Umarım AK Parti de kendi kendisine böyle bir haksızlık yapmaz. “Atatürk, zor bir coğrafyada, zor dönemlerde bu ülkeyi bir ve bütün tutabilmek için zor kararlar almış başarılı bir liderdir” denilir, Atatürk’ün hakkı teslim edilir, bunlar anlaşılır. Ancak insanlar sırf sorguladıkları için hapse atılır hale gelirlerse, mevzu “Atatürk zamanında her şey on numara beş yıldızmış. Resmi tarih çok dürüst. Sabiha Gökçen bir azizedir... Şeyh Said haindir” noktasına gelirse, mizah dergilerine gerek kalmaz, bir parti ve hareket kendi karikatürünü kendisi çizmiş olur. Umarım olmaz, ihtimal vermiyorum yine de söyleyeyim dedim.

**************

Edip Uğur kırılması

KADİR Topbaş “Hay hay” diyerek gitti. Recep Altepe tedirgin bir sessizlikle zamana yaydı ama zorlamadı. Melih Gökçek ikna etmeye çalıştı, olmayınca “Çok başarılıydım ama emir demiri keser” diyerek gitti.

Balıkesir Belediye Başkanı Ahmet Edip Uğur ise “Yolsuzluğum yok, FETÖ bağlantım yok, o halde neden istifa ediyorum ki?” tavrıyla hayret makamından sitemini terennüm etti, “irade-i külliye” gibi ironik göndermeler yaptı, son anda millet iradesinden devlet iradesine geçildiği, seçimle gelenin seçimle gideceği ilkesinin sekteye uğradığı yönünde eleştiriler yaptı ve öyle gitti. Çalışma arkadaşlarına ve ailesine teşekkür ettiği sırada gözyaşlarını tutamayıp “evine ve ailesine” kadar gelen“tehditler”den bahsetmesi bomba etkisi yaptı ve en iyimser tahminle son dönemde sıradışı bir baskı altında hissettiğini gösterdi.

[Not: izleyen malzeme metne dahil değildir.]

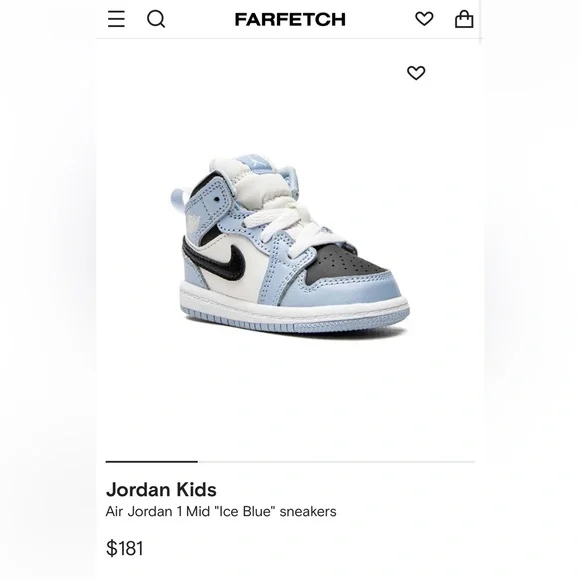Select the Ice Blue sneaker product photo
The height and width of the screenshot is (580, 580).
click(x=290, y=244)
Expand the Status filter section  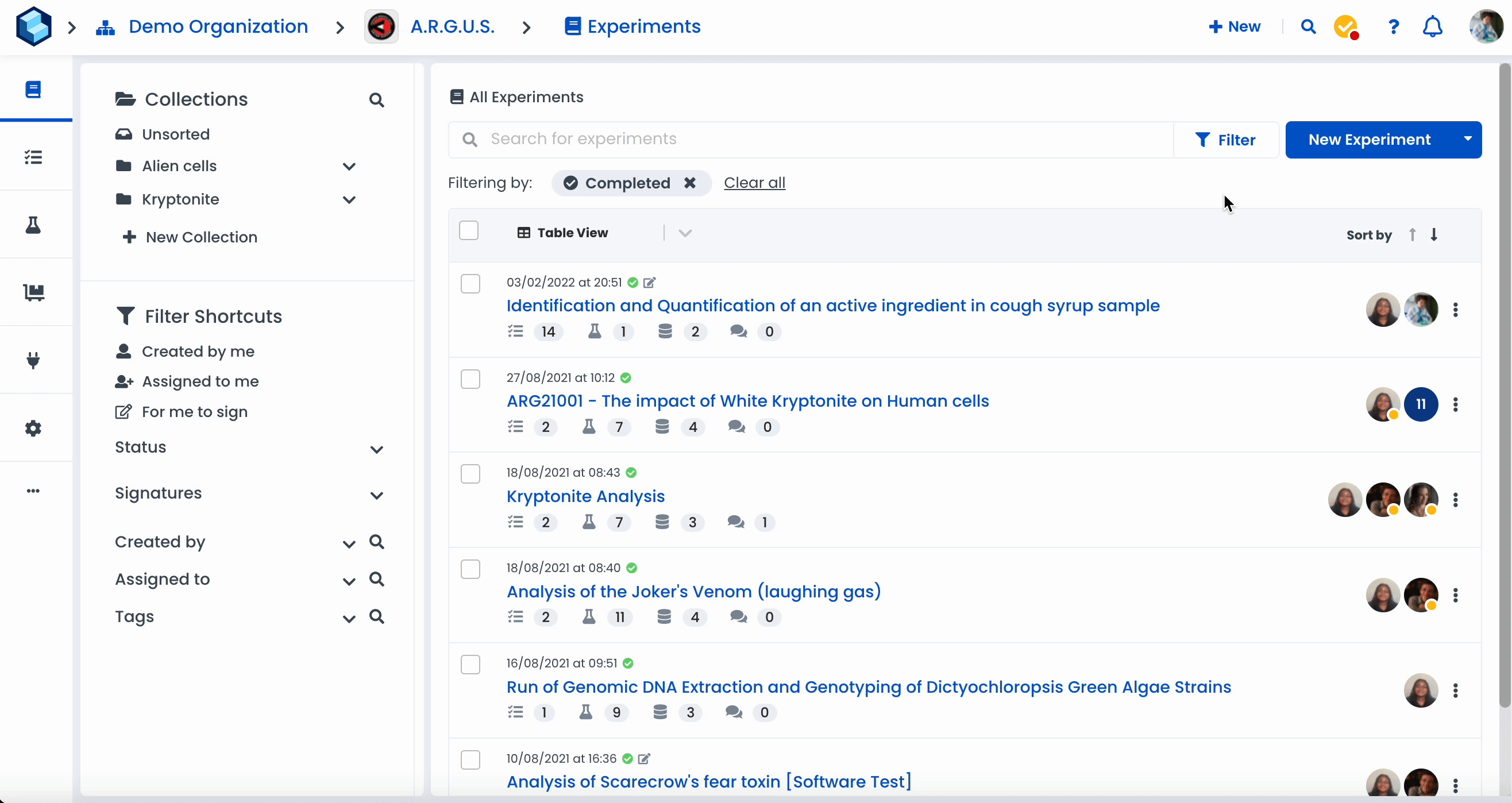tap(376, 450)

Belediye başkanlarının istifası istendiğinde beklenen bu değildi sanırım.

Seçilmiş belediye başkanlarının görevlerini bırakmaları talebi 2019’dan başarıyla çıkma adına alınmış ontolojik olarak riskli bir karardı; talep kamuoyuna mal olup istifası istenenlerin kalpleri kırılınca ve koskoca adamlar ağlaya ağlaya gönderilince risk daha da arttı. Ama haksızlık da etmeyelim, hiç kuşkusuz sahaya seveni kadar nefret edeni de bulunanMelih Gökçek’in sürülmesi, “Seçimle gelen seçimle gider” diyecek olanların tepkisini hafifletmek için düşünülmüş akıllı bir hamleydi. Öyle ki nice “Demokrasi isteriz” diyen CHP’li ve Bülent Arınç gibi AK Partili, oltanın ucundaki iştah açıcı yemin cazibesine kapılmaktan geri duramadı.

Söz konusu tutumun milli iradenin güçlü sütunlarında gedik açabileceğini, ilkelerden taviz vermemek gerektiğini hatırlamaktan uzağa düştüler. “Yeter ki Melih gitsin”di, “Ben kazandım, o kaybetti” denilebilsindi. Edip Uğur’un giderayak söylediği şeyler, yaptığı imalar olmasaydı, kaybedenin olumsuz imajı ve kazananların neşesi üzerinden “hayırlı oldu” duygusu uyandırılabilirdi. Ancak pek öyle olmadı. “Attığımız taş ürküttüğümüz kurbağaya değmedi” diye bir söz vardır. Metal yorgunluğu eleştirisiyle başlayan süreç doğru yönetilememiş ve şimdiden astarı yüzünden pahalıya gelmiş olabilir. Zira Edip Uğur’un gidişindeki anomaliden daha önemli olan, söylediklerini söylerken salon tarafından güçlü bir şekilde alkışlanmasıdır.